- YOUR GOAL -
Without the pictures, print the lines from the one holding "Task: Zoom in with the plus icon" through the last line below, both included, exactly as they stand.

*** Opening of RECORDS FOR PROCESSING ***

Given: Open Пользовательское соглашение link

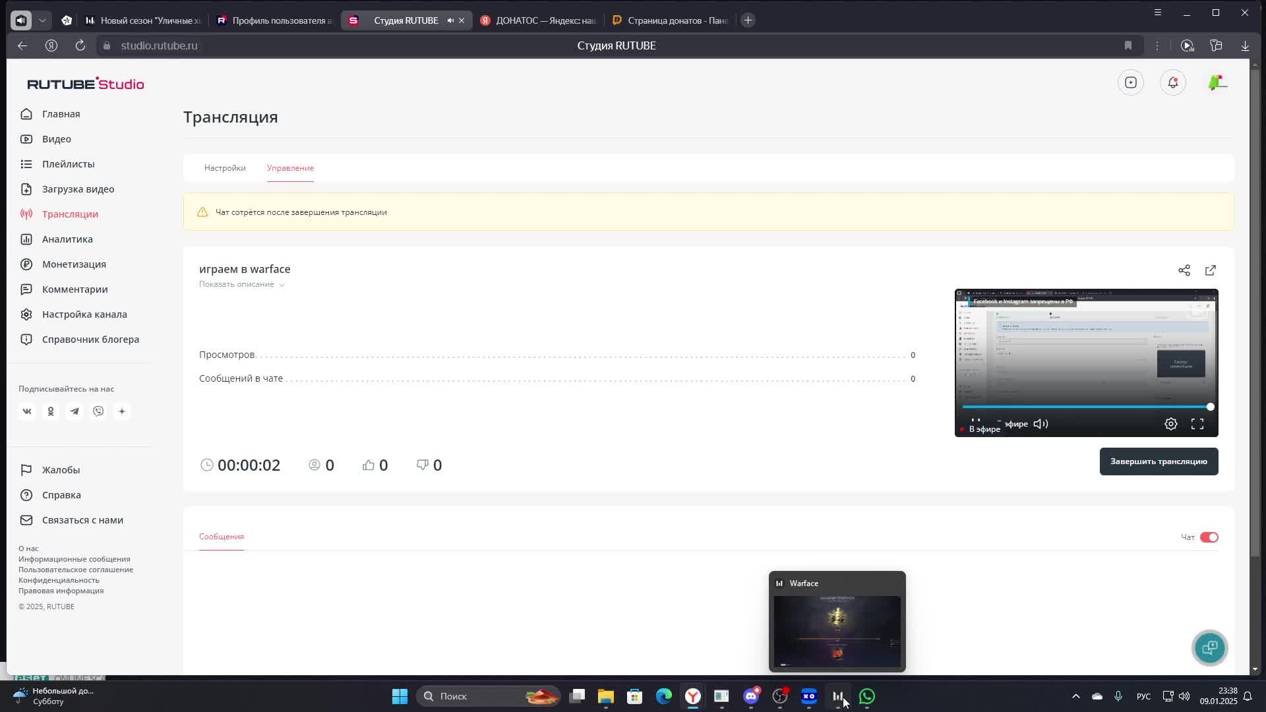Looking at the screenshot, I should [76, 570].
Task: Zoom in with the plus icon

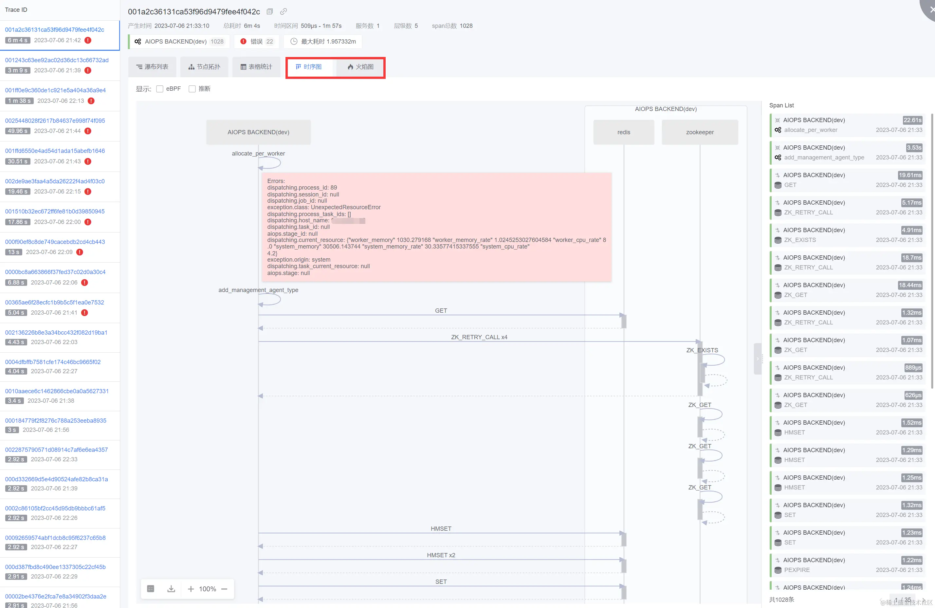Action: [191, 589]
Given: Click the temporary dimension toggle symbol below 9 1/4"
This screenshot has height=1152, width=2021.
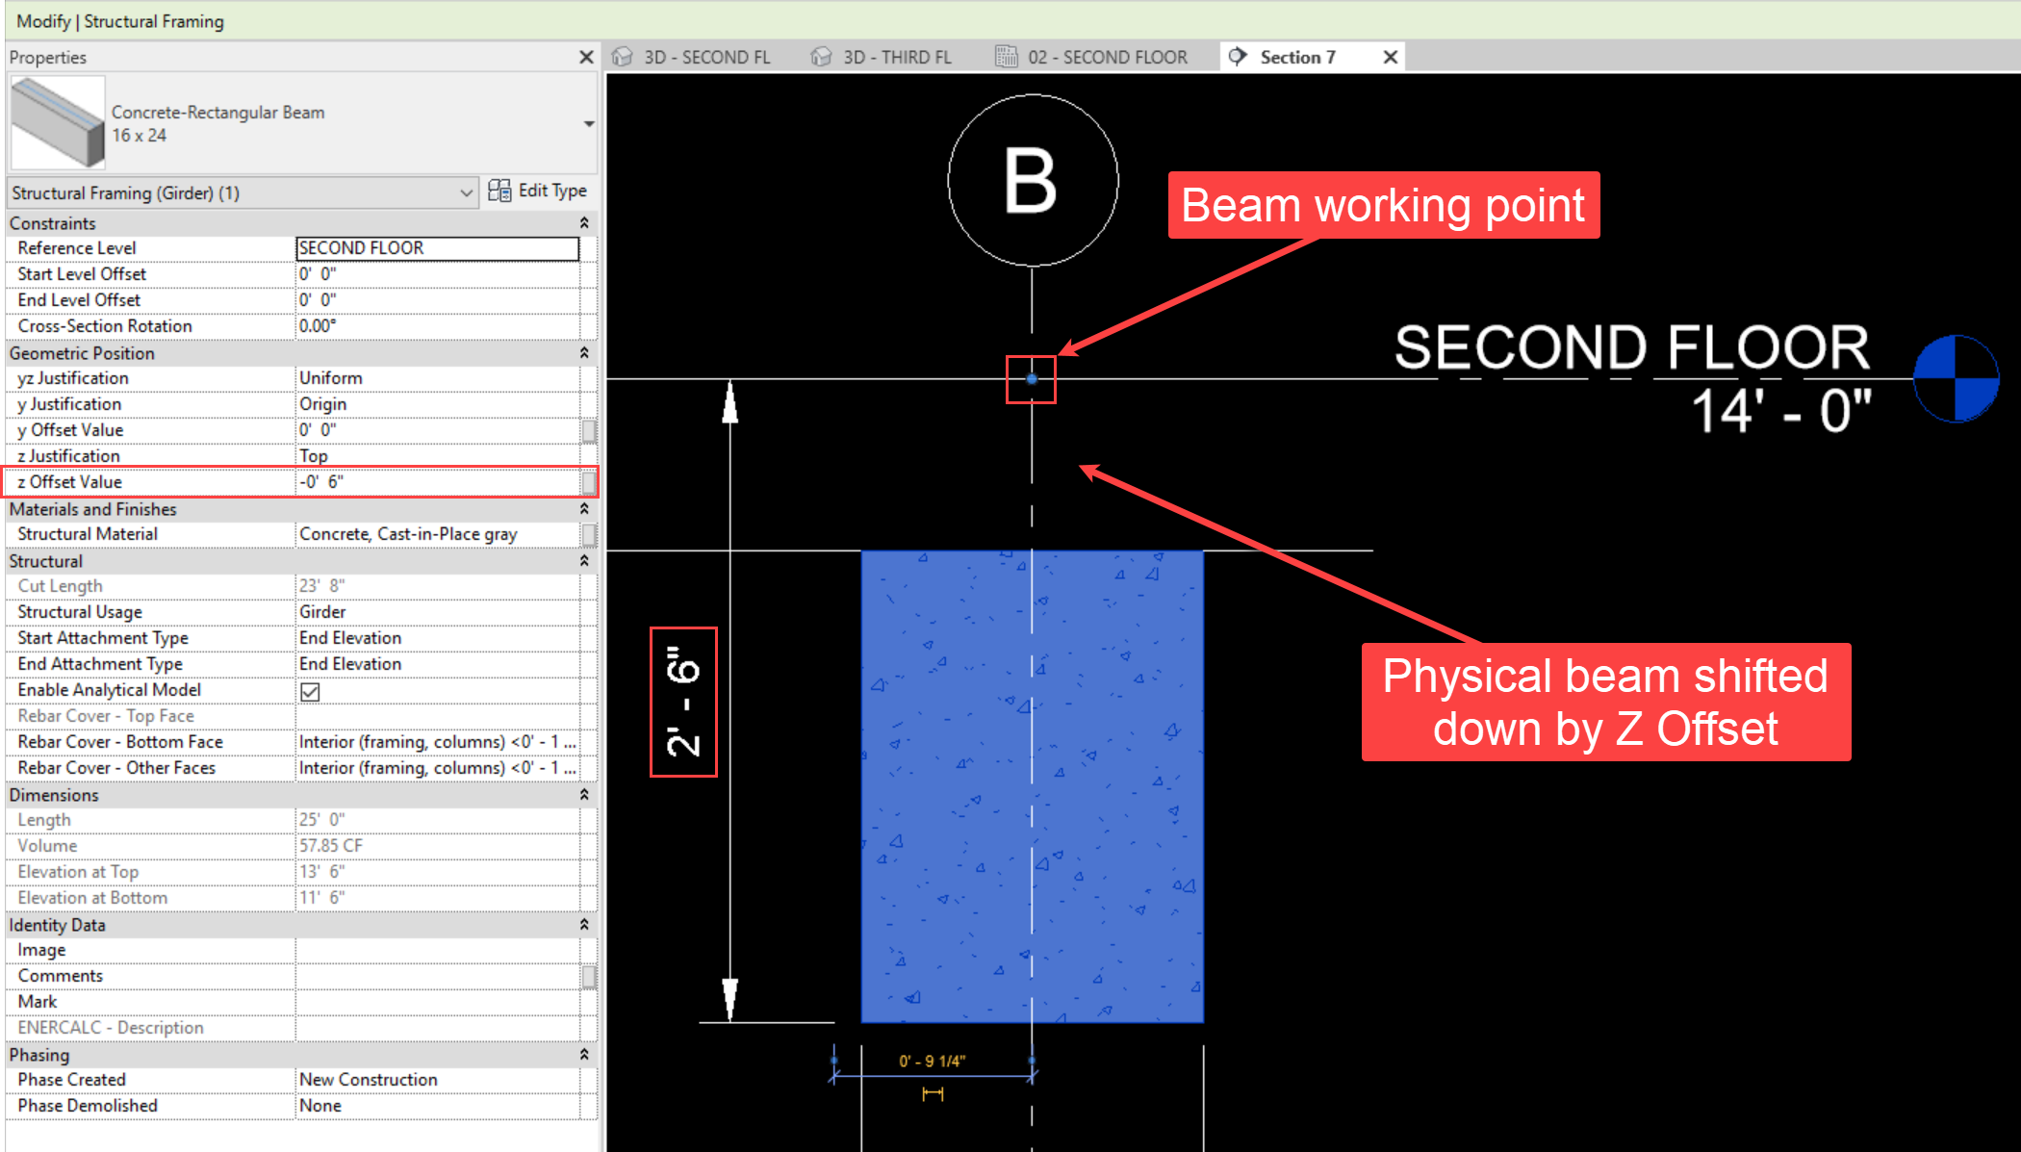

*** Close of RECORDS FOR PROCESSING ***

- TASK RESULT -
Task: Zoom in with the plus icon

Action: [191, 589]
Given: Click the temporary dimension toggle symbol below 9 1/4"
This screenshot has height=1152, width=2021.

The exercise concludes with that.